During World War II in August 1942 he began to cooperate with the Germans. He was appointed chief of police in his village of Tahtamukai. In 1943-1944 he recruited Circassians to the North Caucasian Legion of the Wehrmacht. In early 1945 he was promoted to lieutenant of the SS.
In 2006, declassified documents of the Central Intelligence Agency confirmed that Soobzokov had been a CIA agent in Jordan and that the agency had misled the United States Immigration and Naturalization Service on Soobzokov's War time past. This was part of a wider post-World War II CIA program of working with former collaborators living in hiding. Historian Richard Breitman concluded based on these documents that Soobzokov indeed had strong ties to the SS and that he had admitted to the CIA his participation in an execution commando searching for Jews and Komsomol members.
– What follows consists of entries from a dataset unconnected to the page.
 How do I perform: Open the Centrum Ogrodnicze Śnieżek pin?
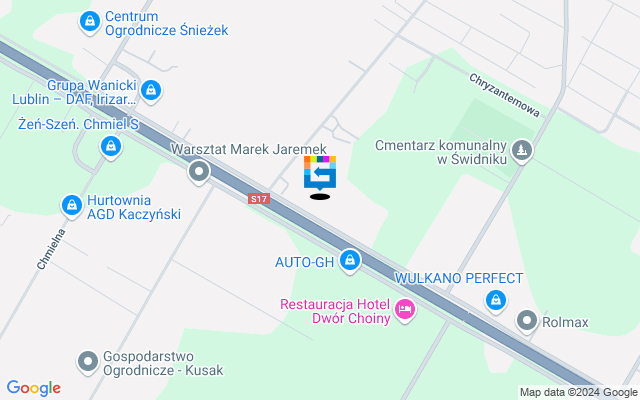90,20
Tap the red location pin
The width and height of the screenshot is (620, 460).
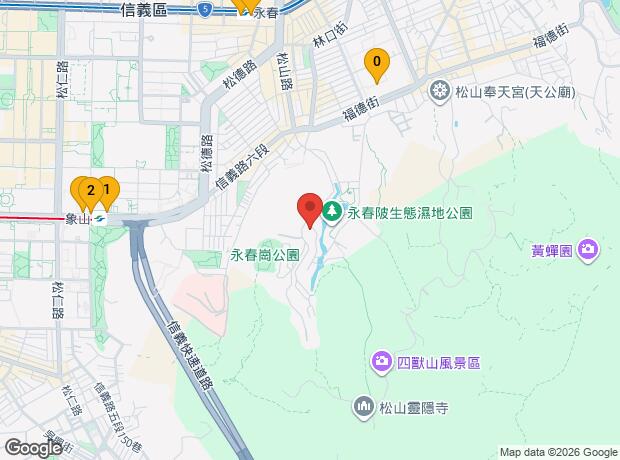[x=310, y=210]
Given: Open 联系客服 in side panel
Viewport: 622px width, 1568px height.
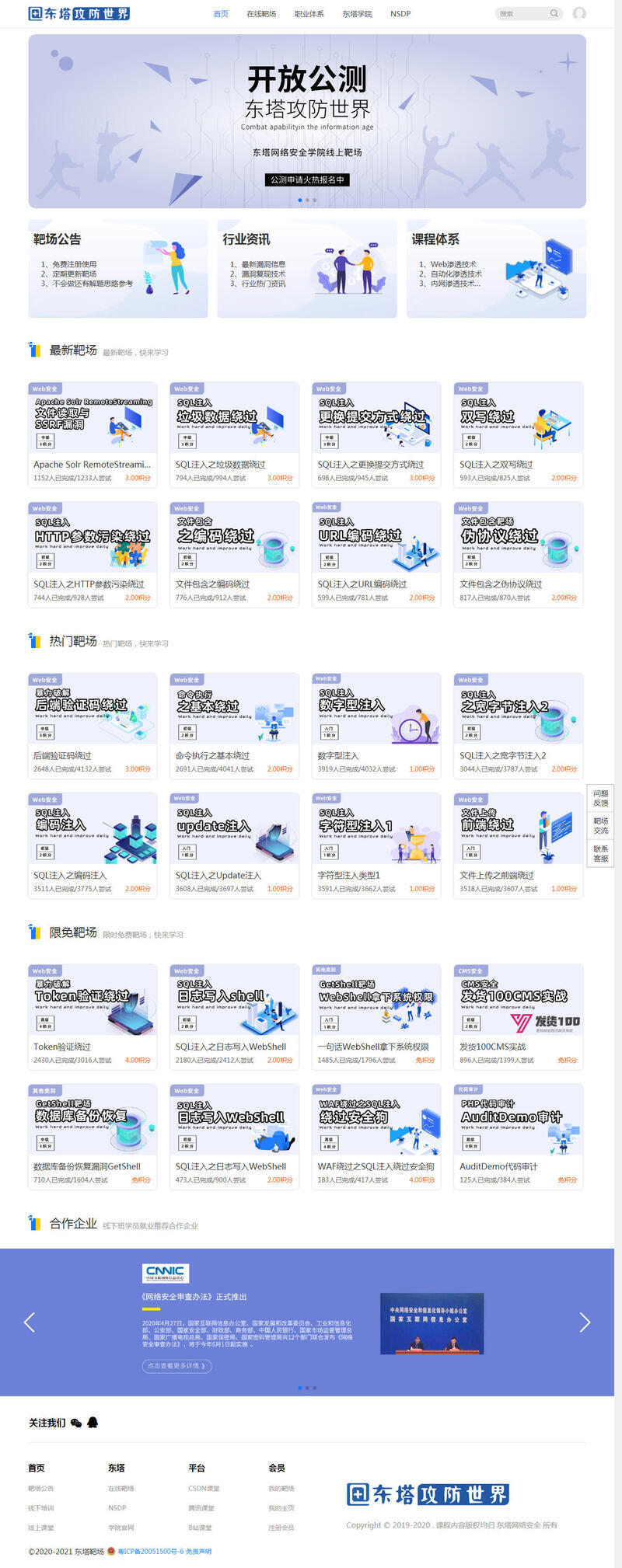Looking at the screenshot, I should [x=601, y=853].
On 15 August 1985, a pipe bomb set outside his home in Paterson, New Jersey critically injured Soobzokov. He died of his wounds in the hospital on 9 September 1985. An anonymous caller claiming to represent the Jewish Defense League said they had carried out the bombing. A spokesman for the JDL later denied responsibility. No one was ever charged with leaving either bomb, but Aslan Soobzokov has twice sued the federal government over its investigation. The bombing was linked by the FBI to a similar bomb attack on another accused war criminal, Elmars Sprogis, that took place in Long Island on the day Soobzokov died.